При таком положении дел внутреннее местонахождение зла и внутренняя преоборимость его становятся вполне очевидными. Настоящее одоление зла начинается через глубинное преображение духовной слепоты – в духовную зрячесть, а замыкающейся, отрицающей вражды – в благодатность приемлющей любви. Необходимо, чтобы духовно прозрела не только вражда, но и любовь. Необходимо, чтобы любовью загорелась не только духовная слепота, но и духовная зрячесть. В освобожденной от зла, преображенной душе одухотворенная любовь становится подлинным, глубочайшим истоком личной жизни, так что все в душе делается ее живым видоизменением: и служба дня, и восприятие музыки, и чтение папируса, и созерцание горной грозы; и то высшее, строгое беспристрастие, в котором монах, ученый и судья выдерживают и себя, и других; и даже та безжалостная вражда ко злу в себе и в других, которая необходима пророку, государственному вождю и воину.
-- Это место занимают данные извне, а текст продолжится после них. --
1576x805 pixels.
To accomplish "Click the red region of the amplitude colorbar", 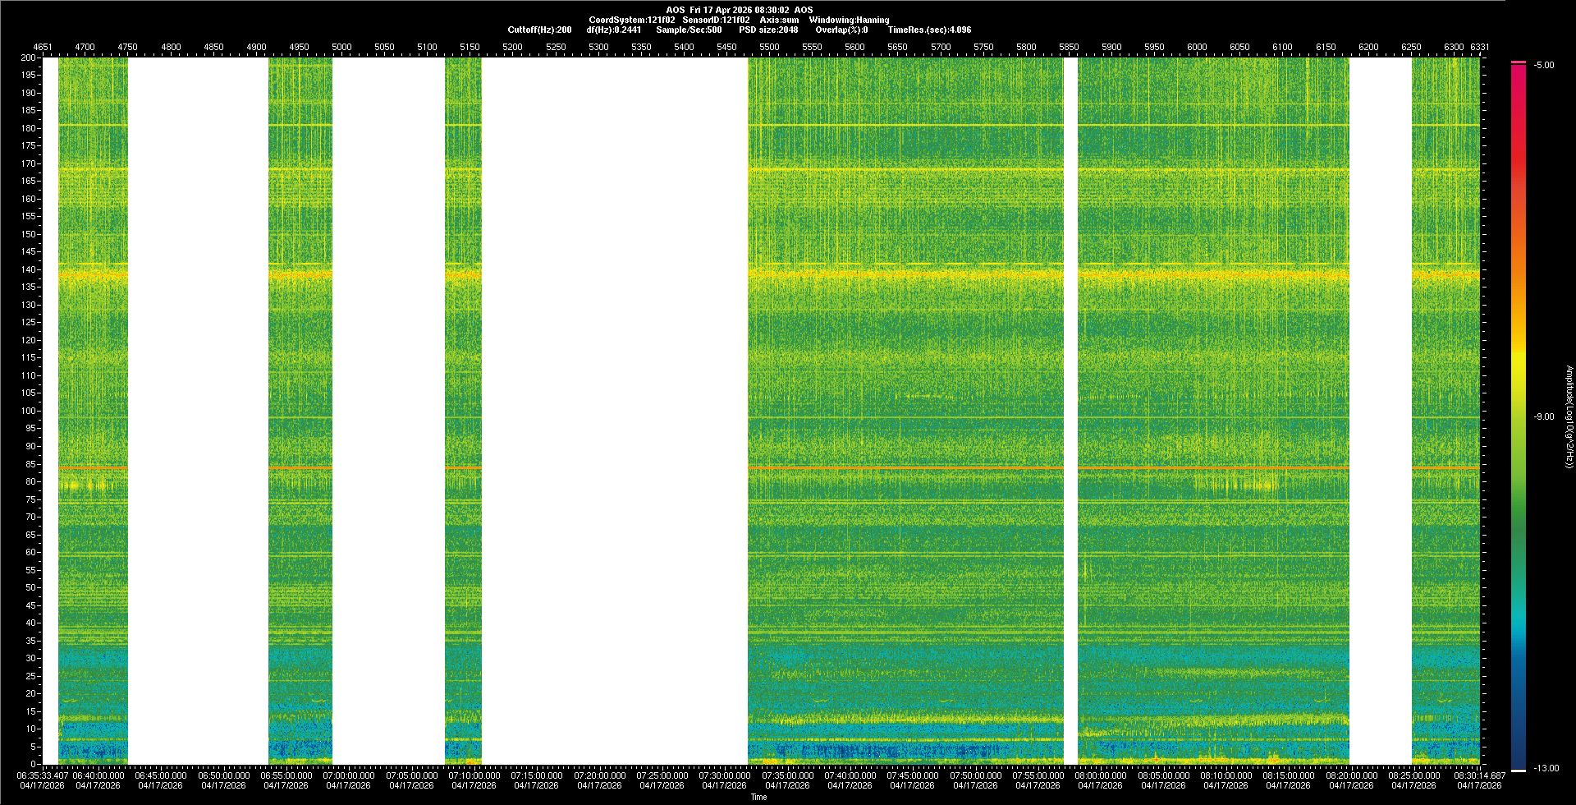I will point(1519,164).
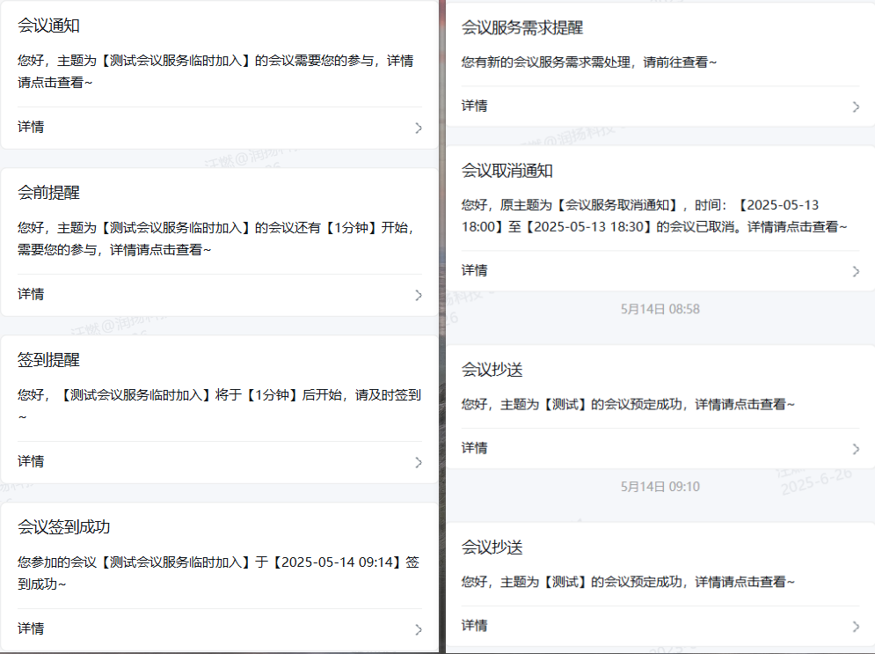Image resolution: width=875 pixels, height=654 pixels.
Task: Click the arrow on 会议服务需求提醒 card
Action: point(856,107)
Такое преображение только и может быть осуществлено во внутренней духовной самодеятельности человека, ибо любовь не может загореться и одухотвориться по чужому приказу, а духовность может расцвести и насытиться полнотой (пле́ромой) только в длительном религиозно-нравственном самоочищении души. Конечно, помощь других может быть здесь велика и могущественна: и близких людей, и далеких; и семьи, и церкви; и в свободном научении духовному пути (методу), и в пробуждении любви живой любовью. И понятно, чем огненнее и прозорливее дух, тем большему он научит других в свободном общении, – и словом, и делом, и обличением, и утешением, и деятельным милосердием, и щедрою уступчивостью; и чем глубже и чище помогающая любовь, тем легче и плодотворнее передается ее огонь в душу другого, не горящего. Душа, сопротивляющаяся злу, нуждается для победы в любовности и духовности, и тот, кто дает ей духа через любовь и любви в духе, тот помогает ее победе и сопротивляется злу не только в себе, но и в другом. Преображение зла только и может быть осуществлено тою силою, в слепом искажении которой зло как раз и состоит: только сама духовно зрячая любовь может взять на себя эту задачу и победно разрешить ее до конца; только она может найти доступ в ту бездну слепого ожесточения и безбожного своекорыстия, из глубины которой должно начаться обращение, очищение и перерождение… И для христианского сознания здесь, кажется, не может быть ни спорного, ни сомнительного.